> **Exercise aim**:
Give back exactly the lines from the start of the listing to the line containing "Image resolution: width=1366", inclusive, and nothing beyond them.

> **Extracted material**:

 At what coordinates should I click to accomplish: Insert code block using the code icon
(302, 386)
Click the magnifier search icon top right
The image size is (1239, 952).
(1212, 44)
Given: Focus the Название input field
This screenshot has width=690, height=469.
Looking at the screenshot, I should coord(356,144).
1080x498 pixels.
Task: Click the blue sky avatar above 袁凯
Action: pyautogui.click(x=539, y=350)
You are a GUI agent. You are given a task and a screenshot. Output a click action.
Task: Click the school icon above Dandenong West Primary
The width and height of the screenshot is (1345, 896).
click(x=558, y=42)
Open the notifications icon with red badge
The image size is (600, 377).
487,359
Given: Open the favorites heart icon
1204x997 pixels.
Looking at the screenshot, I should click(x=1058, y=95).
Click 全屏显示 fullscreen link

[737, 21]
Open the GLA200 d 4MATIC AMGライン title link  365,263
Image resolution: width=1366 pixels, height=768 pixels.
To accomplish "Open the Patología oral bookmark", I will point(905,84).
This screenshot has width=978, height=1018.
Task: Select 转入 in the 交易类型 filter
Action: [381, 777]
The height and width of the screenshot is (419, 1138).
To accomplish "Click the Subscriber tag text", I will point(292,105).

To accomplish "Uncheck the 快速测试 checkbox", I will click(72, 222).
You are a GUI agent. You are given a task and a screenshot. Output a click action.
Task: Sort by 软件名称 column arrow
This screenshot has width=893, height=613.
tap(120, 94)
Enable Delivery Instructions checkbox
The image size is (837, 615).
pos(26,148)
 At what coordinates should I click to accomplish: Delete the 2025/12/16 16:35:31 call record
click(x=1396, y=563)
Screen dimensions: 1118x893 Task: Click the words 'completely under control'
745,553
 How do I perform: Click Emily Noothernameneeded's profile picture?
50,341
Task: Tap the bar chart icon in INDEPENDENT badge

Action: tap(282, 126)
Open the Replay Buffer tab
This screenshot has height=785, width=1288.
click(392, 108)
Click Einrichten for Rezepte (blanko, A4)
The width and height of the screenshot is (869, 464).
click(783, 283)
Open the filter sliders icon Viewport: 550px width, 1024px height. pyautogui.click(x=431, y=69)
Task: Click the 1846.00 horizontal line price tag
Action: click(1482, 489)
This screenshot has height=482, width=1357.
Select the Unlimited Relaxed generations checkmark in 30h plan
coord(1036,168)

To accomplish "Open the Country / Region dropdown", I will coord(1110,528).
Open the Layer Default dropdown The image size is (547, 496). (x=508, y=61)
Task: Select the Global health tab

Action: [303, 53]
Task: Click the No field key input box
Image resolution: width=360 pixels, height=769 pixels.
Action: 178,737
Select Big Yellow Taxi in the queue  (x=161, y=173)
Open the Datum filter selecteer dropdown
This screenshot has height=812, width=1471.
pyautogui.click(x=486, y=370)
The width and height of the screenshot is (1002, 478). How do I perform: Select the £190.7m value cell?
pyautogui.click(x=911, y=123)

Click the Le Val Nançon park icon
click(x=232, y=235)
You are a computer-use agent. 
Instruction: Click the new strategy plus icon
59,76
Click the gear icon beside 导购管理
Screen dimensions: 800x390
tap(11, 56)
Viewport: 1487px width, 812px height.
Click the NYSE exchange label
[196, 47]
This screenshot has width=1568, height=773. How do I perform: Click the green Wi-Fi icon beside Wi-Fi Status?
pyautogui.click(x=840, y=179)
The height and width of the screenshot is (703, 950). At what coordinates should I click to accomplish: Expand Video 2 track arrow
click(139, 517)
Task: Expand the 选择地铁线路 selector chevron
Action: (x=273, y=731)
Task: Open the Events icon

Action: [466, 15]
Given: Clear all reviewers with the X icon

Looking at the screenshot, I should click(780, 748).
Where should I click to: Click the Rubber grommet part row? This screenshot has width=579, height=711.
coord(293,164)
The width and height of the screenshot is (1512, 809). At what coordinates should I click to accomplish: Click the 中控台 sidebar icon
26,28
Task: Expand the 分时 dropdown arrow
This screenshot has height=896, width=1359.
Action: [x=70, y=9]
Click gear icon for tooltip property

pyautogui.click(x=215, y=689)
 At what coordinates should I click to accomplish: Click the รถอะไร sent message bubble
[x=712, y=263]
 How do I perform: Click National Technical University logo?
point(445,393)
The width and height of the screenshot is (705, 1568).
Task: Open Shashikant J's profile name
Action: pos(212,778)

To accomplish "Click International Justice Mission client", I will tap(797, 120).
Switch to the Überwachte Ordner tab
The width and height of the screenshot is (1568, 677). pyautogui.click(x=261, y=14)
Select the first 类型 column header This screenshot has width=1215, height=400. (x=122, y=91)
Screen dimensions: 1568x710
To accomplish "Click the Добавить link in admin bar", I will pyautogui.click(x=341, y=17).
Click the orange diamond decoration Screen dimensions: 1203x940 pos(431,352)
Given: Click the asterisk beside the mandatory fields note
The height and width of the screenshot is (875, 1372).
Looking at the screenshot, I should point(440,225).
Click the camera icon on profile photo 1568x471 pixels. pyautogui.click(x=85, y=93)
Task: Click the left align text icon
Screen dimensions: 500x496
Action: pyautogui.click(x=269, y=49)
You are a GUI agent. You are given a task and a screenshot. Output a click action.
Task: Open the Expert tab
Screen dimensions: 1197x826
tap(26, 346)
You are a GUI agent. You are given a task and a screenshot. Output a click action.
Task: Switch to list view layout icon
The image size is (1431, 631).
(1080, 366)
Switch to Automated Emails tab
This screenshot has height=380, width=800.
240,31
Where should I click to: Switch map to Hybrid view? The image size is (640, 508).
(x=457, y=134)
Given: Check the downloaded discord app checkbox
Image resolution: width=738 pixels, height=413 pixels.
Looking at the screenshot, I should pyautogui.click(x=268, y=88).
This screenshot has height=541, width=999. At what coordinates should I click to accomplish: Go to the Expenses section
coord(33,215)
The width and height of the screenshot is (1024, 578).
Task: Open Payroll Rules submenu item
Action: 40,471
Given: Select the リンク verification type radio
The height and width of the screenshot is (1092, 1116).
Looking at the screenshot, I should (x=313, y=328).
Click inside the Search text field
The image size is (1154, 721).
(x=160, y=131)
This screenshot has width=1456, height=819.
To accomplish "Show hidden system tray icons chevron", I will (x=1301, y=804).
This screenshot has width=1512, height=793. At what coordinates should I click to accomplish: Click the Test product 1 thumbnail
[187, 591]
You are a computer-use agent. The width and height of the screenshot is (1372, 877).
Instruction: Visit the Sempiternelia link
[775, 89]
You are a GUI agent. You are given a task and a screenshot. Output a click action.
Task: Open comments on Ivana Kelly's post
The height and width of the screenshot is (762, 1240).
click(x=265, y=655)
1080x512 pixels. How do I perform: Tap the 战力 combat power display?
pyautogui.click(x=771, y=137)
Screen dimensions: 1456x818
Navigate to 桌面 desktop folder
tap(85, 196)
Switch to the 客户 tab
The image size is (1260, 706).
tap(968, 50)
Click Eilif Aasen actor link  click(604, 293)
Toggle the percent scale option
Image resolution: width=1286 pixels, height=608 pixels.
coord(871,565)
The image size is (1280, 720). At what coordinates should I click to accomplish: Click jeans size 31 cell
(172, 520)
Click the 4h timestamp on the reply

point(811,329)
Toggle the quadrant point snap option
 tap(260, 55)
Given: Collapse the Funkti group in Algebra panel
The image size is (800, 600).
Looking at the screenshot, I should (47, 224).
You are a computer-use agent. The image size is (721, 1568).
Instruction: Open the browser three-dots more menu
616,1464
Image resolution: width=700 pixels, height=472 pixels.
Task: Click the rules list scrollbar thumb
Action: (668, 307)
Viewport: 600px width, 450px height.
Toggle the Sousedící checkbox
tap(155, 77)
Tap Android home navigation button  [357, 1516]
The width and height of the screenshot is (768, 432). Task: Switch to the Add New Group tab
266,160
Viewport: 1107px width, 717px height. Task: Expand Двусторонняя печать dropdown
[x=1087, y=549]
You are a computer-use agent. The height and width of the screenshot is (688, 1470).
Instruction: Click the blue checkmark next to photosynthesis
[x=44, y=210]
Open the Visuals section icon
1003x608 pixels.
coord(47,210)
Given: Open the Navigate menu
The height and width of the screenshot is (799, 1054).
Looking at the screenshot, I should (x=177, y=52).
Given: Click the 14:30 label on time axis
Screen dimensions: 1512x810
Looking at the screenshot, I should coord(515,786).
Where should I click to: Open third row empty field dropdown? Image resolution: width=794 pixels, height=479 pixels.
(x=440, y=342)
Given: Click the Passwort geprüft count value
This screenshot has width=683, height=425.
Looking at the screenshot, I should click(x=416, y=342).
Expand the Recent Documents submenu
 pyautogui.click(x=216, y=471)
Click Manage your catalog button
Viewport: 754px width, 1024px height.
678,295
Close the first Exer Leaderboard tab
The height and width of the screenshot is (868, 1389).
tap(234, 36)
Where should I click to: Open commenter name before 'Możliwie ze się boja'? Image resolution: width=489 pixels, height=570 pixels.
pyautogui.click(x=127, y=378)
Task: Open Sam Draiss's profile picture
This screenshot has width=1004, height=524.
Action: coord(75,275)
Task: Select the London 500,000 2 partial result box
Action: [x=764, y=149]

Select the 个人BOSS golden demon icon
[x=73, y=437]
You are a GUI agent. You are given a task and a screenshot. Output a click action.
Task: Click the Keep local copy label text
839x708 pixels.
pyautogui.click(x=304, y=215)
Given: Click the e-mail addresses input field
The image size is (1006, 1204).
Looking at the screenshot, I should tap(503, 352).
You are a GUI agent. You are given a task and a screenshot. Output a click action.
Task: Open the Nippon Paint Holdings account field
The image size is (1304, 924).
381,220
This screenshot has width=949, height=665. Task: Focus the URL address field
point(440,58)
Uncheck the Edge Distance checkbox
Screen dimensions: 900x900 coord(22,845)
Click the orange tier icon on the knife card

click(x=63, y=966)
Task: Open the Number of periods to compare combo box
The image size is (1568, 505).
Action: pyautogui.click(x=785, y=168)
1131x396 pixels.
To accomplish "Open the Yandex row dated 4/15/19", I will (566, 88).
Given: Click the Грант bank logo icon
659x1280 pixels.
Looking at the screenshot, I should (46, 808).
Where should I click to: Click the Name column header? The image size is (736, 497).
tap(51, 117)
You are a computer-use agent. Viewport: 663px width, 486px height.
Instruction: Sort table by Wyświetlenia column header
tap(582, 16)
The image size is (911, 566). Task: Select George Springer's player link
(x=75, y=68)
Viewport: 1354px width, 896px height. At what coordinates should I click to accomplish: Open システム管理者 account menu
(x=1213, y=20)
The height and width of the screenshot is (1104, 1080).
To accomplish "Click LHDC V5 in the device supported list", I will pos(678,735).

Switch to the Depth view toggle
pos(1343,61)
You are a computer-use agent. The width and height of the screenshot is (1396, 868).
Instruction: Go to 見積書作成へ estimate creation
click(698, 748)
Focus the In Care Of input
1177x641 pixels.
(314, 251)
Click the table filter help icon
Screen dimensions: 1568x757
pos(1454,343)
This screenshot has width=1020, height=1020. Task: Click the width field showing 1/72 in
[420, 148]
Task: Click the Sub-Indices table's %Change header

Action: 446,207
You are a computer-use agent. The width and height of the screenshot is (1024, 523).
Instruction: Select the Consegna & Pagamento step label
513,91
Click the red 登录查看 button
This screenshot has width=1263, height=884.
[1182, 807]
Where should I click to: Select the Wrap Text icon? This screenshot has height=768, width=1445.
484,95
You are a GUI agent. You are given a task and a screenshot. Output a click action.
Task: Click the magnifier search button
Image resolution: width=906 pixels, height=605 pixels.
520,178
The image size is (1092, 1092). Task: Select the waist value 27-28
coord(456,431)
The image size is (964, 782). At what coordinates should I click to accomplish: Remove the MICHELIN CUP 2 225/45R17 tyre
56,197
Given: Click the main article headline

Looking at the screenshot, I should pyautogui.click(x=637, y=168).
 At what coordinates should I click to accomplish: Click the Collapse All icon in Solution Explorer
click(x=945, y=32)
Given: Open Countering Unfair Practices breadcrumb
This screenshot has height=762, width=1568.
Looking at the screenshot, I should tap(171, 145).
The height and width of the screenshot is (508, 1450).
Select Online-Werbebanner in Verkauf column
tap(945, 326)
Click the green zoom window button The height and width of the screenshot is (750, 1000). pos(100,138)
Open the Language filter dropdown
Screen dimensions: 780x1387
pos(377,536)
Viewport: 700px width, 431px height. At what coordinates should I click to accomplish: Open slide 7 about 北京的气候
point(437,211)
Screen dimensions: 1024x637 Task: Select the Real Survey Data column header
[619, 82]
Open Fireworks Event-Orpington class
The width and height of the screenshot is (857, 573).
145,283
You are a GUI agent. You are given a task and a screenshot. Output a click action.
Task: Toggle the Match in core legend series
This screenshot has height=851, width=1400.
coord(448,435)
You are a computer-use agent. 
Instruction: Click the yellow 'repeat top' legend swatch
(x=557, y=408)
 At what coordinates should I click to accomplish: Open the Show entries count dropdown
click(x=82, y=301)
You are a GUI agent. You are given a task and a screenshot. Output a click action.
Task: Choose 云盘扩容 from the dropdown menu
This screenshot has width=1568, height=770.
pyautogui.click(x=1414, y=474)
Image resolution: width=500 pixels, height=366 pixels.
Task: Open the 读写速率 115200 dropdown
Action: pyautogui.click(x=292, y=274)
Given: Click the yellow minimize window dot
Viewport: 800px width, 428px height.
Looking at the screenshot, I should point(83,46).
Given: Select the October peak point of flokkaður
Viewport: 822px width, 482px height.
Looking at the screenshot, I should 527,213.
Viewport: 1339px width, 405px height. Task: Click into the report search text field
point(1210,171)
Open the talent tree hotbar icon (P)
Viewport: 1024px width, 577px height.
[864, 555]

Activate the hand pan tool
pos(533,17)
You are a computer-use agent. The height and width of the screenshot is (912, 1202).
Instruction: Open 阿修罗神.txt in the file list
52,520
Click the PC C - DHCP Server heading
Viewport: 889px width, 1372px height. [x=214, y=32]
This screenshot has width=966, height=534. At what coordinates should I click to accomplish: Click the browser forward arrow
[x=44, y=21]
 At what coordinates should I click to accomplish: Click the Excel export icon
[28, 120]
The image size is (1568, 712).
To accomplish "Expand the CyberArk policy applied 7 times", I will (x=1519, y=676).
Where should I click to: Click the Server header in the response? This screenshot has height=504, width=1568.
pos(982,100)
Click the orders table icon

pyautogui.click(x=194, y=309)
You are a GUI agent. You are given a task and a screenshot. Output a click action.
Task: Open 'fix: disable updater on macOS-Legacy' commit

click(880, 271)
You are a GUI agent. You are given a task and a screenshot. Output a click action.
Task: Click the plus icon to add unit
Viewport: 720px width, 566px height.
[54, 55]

> **Your response**:
 At what coordinates should I click to accomplish: Insert code block using the code icon
(302, 386)
Click the magnifier search icon top right
The image size is (1239, 952).
(1212, 44)
Given: Focus the Название input field
This screenshot has width=690, height=469.
Looking at the screenshot, I should coord(356,144).
1080x498 pixels.
Task: Click the blue sky avatar above 袁凯
Action: pyautogui.click(x=539, y=350)
You are a GUI agent. You are given a task and a screenshot. Output a click action.
Task: Click the school icon above Dandenong West Primary
The width and height of the screenshot is (1345, 896).
click(x=558, y=42)
Open the notifications icon with red badge
The image size is (600, 377).
487,359
Given: Open the favorites heart icon
1204x997 pixels.
Looking at the screenshot, I should click(x=1058, y=95).
Click 全屏显示 fullscreen link

[737, 21]
Open the GLA200 d 4MATIC AMGライン title link  365,263
Image resolution: width=1366 pixels, height=768 pixels.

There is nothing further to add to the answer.